◆ Excerpt to read
>>>

I would now like to address the Government’s business on matters of home affairs. The Queen’s Speech included the Serious Crime Bill, which was introduced in this place on 5 June. Serious and organised crime remains a potent threat to our national well-being. Nationally, it costs the country at least £24 billion a year and its impact is felt in local communities and blights ordinary lives. We see the effects of organised crime in lives ruined by drug abuse, child sexual exploitation and online fraud. To meet those threats, we have already established the National Crime Agency and are building up the capabilities of the nine regional organised crime units. However, to do their job, the NCA, police and prosecutors need up-to-date and effective powers.
Of course, an array of criminal and civil powers are already available to law enforcement agencies; but as organised criminals adapt their activities in an attempt to circumvent them, so, too, must the law respond. That is where the Serious Crime Bill comes in. To take but one example, the Proceeds of Crime Act 2002 has been used with some success to seize the profits from criminal enterprises—some £746 million since 2010-11. However, its effectiveness is under constant legal attack from criminals, who do all they can to frustrate its intent. The Serious Crime Bill will close loopholes in the Act and help reinforce the old adage that crime does not, or certainly should not, pay. It will also enhance the effectiveness of serious crime prevention orders and gang injunctions.
Before the Minister moves on from the matter of strengthening the provisions of the Proceeds of Crime Act, perhaps I may say that I was a Minister at the time and helped to introduce it in the other place. Can he confirm that all the strengthening of the Act will apply to Scotland as well as to the rest of the United Kingdom?
Subject to correction, I think that I can reassure the noble Lord of that.

<<<

◆ Extracted data

>>>

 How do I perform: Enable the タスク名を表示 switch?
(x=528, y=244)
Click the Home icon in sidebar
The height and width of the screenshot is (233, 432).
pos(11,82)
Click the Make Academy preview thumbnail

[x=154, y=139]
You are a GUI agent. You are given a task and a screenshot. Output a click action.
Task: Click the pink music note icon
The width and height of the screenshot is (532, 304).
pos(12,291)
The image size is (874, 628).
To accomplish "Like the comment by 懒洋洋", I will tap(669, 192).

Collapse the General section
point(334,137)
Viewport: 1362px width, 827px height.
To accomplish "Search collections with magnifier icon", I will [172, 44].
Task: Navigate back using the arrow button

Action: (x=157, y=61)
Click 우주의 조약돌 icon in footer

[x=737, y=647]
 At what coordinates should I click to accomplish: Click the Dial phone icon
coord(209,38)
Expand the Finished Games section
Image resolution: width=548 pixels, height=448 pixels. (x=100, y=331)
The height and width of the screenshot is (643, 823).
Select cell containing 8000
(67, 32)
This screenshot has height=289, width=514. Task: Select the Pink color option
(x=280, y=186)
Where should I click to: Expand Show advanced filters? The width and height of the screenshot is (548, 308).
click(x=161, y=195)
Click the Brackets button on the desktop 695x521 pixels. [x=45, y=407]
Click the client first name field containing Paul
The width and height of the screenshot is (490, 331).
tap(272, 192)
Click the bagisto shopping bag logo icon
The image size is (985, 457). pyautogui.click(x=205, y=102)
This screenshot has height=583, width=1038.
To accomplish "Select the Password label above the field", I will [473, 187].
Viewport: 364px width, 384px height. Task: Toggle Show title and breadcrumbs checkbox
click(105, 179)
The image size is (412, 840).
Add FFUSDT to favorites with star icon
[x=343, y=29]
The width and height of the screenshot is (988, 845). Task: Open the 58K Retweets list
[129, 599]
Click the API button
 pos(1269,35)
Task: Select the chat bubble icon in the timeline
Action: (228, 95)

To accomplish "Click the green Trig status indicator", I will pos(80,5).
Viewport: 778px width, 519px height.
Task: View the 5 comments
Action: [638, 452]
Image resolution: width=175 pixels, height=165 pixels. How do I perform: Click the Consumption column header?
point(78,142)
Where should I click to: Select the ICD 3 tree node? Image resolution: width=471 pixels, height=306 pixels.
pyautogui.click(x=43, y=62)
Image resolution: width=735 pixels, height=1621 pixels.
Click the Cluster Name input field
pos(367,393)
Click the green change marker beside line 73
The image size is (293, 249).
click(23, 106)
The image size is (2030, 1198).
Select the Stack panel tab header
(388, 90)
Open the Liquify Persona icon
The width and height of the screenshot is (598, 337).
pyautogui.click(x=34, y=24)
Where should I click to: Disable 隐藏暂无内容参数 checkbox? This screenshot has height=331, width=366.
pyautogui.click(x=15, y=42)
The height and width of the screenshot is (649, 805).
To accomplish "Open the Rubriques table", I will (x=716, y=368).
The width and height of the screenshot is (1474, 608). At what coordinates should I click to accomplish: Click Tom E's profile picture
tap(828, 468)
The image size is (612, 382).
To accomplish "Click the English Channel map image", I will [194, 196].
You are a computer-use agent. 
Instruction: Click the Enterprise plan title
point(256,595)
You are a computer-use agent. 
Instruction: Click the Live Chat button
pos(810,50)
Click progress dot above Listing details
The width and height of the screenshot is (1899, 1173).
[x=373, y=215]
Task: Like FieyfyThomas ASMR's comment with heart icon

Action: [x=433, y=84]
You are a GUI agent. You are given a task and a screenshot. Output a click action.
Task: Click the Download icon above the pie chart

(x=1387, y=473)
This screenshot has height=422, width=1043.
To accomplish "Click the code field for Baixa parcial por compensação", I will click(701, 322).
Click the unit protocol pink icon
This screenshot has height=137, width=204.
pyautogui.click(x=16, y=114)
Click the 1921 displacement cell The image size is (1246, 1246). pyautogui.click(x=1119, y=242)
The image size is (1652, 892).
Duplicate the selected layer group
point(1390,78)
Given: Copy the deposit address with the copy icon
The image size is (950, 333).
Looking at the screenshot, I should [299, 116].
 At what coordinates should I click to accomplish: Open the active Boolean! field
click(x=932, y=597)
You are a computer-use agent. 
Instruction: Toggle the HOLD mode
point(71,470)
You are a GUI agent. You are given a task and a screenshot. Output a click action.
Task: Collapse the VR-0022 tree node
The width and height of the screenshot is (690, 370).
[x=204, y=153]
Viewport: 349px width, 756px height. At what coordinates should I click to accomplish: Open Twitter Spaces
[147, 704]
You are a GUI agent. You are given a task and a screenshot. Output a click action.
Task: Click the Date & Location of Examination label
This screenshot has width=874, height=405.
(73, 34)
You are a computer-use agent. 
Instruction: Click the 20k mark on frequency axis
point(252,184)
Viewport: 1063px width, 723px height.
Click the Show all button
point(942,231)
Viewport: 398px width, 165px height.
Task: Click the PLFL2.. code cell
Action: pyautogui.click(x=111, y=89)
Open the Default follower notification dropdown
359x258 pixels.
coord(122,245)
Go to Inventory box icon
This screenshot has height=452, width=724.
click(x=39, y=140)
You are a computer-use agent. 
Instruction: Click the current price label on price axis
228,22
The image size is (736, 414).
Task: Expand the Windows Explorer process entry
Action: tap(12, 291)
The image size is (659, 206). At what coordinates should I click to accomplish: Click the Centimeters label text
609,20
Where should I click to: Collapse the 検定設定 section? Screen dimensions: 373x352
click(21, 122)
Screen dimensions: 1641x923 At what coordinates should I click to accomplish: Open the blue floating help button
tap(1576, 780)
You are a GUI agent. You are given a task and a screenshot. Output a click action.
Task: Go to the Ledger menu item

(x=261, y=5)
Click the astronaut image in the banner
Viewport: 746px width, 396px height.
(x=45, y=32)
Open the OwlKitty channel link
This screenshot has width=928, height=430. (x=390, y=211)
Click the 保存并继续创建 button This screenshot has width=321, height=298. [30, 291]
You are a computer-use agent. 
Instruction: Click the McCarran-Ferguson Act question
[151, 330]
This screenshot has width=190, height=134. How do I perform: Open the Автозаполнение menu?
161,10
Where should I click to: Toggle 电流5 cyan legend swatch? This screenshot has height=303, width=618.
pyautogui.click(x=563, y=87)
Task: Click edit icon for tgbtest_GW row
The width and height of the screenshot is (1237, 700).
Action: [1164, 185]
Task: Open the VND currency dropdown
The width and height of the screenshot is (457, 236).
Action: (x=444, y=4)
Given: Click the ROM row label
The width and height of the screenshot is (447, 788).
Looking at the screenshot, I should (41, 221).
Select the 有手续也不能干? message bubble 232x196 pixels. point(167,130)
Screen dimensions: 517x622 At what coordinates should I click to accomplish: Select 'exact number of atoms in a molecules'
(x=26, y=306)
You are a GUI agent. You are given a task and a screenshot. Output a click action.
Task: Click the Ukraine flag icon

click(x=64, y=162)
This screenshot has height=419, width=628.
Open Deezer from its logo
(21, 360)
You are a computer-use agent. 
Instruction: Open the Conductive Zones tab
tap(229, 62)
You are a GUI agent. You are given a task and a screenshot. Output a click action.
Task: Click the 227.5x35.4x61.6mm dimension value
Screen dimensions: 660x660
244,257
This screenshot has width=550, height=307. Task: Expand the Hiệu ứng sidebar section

<<<

◆ Exercise set
1. Transcribe the passage on the Serious Crime Bill from "Before the Minister" up to and including "Lord of that.".
2. For each statement, decide whether the passage on the Serious Crime Bill supports it. Answer yes or no and quote the words that settle it. (a) The Proceeds of Crime Act 2002 has been used to seize some £746 million of criminal profits since 2010-11. (b) The National Crime Agency has yet to be established. (c) Twelve regional organised crime units are being built up.

◆ Responses per task
1.
Before the Minister moves on from the matter of strengthening the provisions of the Proceeds of Crime Act, perhaps I may say that I was a Minister at the time and helped to introduce it in the other place. Can he confirm that all the strengthening of the Act will apply to Scotland as well as to the rest of the United Kingdom?
Subject to correction, I think that I can reassure the noble Lord of that.

2.
(a) Yes: "some £746 million since 2010-11"
(b) No: "we have already established the National Crime Agency"
(c) No: "the nine regional organised crime units"